• **TASK BRIEF**
Transcribe the entries below word for word, beginning at the line with "The width and" and stopping after the line with "the debug bug"; drop all pictures.

• **DATASET EXCERPTS**
--- START ---

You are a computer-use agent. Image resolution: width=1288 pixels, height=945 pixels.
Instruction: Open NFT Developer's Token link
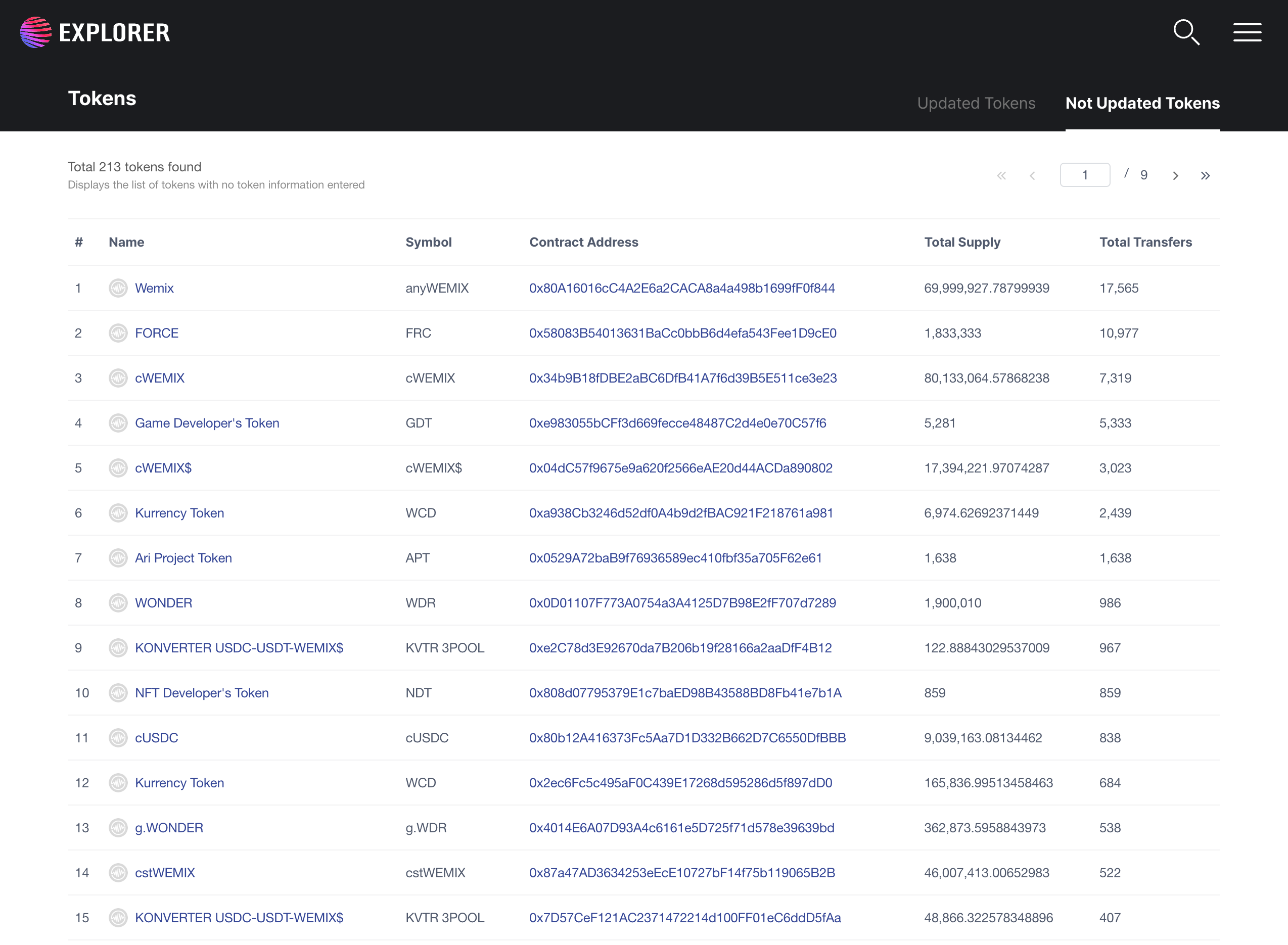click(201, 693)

--- END ---
--- START ---

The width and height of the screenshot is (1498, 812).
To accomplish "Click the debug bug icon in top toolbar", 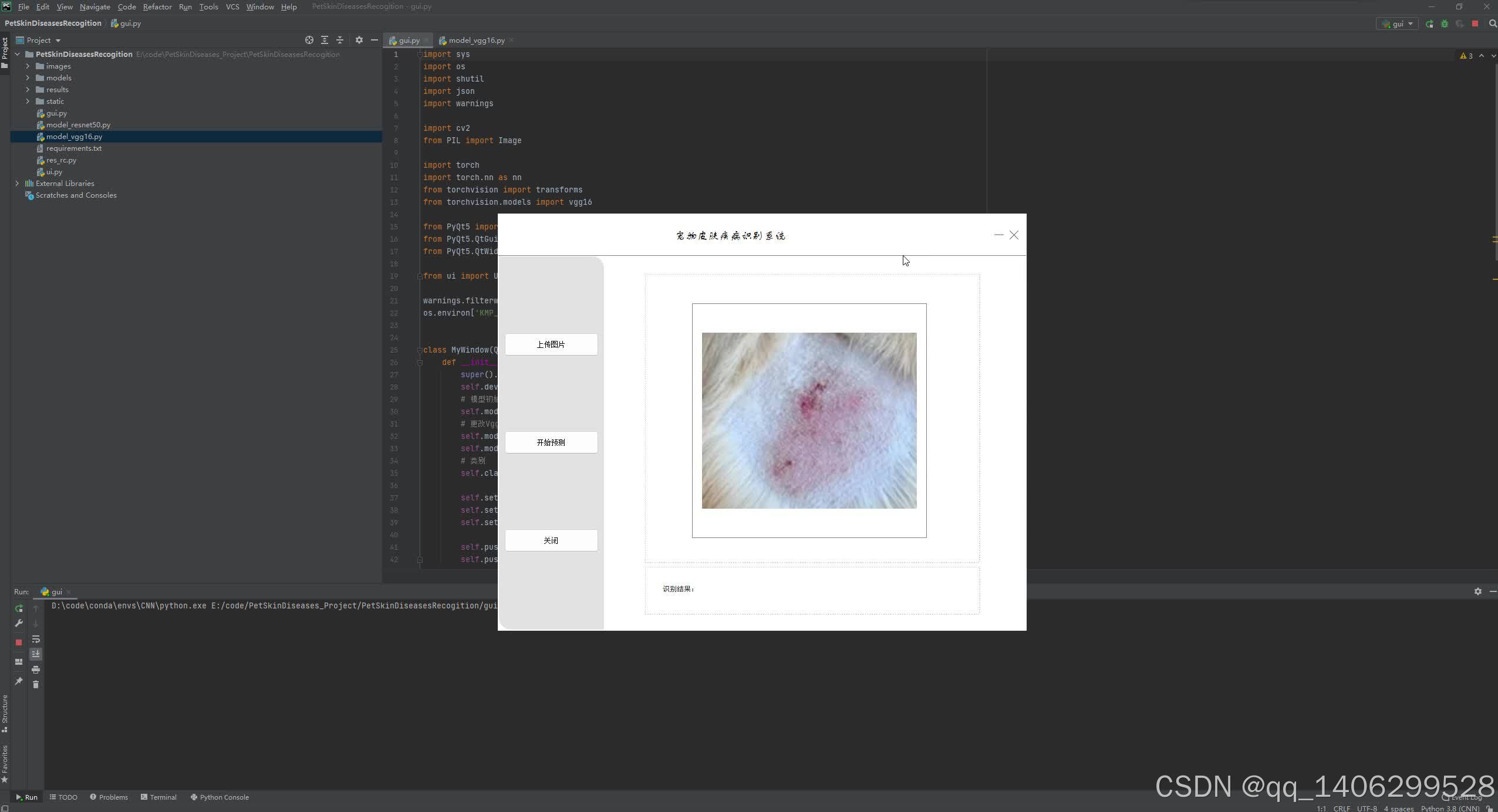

--- END ---

• **REPLY TO THE TASK**
The width and height of the screenshot is (1498, 812).
To accomplish "Click the debug bug icon in top toolbar", 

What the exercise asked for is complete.